Mar 25: Politicians and morality, neo-Nazi Republican candidate, and more

Executive Branch

A Washington Post Op-Ed argues that Donald Trump deserves the loyal support he’s gotten from Christian evangelicals.

Legislative Branch

A Holocaust denier with ties to neo-Nazis won the congressional Republican nomination in an Illinois district after running unopposed. Rather than funding his campaign, the Illinois Republican party will be providing money to an independent candidate.

Judicial Branch

The 7th Circuit ruled that changes to a high school nativity made it compliant with the Constitution.

50 States

Alabama passed a state constitutional amendment to allow the Ten Commandments to be displayed on public buildings. Voters will decide whether to ratify it in November.

Other reads

A new YouGov poll finds that more Democrats than Republicans say that they wouldn’t vote for candidates who had cheated on their spouses – the exact inverse of the poll when the Monica Lewinsky scandal occurred.

Mar 18: South Carolina gives religious exemption to foster agencies, the history of evangelical politics, and more

50 States

The governor of South Carolina issued an executive order allowing faith-based foster agencies to only place children with families who meet their religious standards.

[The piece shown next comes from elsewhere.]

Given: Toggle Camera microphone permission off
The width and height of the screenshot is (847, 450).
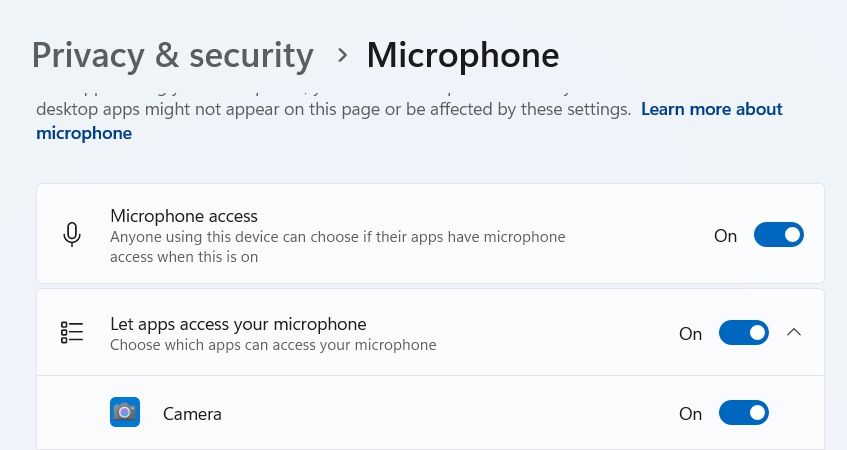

The impetus was an agency facing the loss of its license because it only placed children with Christian families.

Massachusetts lost a challenge to the newly expanded religious exemptions in the Affordable Care Act. The court ruled that the state has no standing for its challenge.

Community

The Mennonite woman who was in jail for refusing to testify in a capital punishment case has been released after agreeing to give testimony. She learned that the defense also wanted her to testify, and that her statement might decrease the chance that the defendant would receive the death penalty.

A New Jersey town approved a permit for a mosque after a multi-year zoning dispute and an investigation by the Justice Department. The city said financial considerations over a potential lawsuit with the federal government forced their hand.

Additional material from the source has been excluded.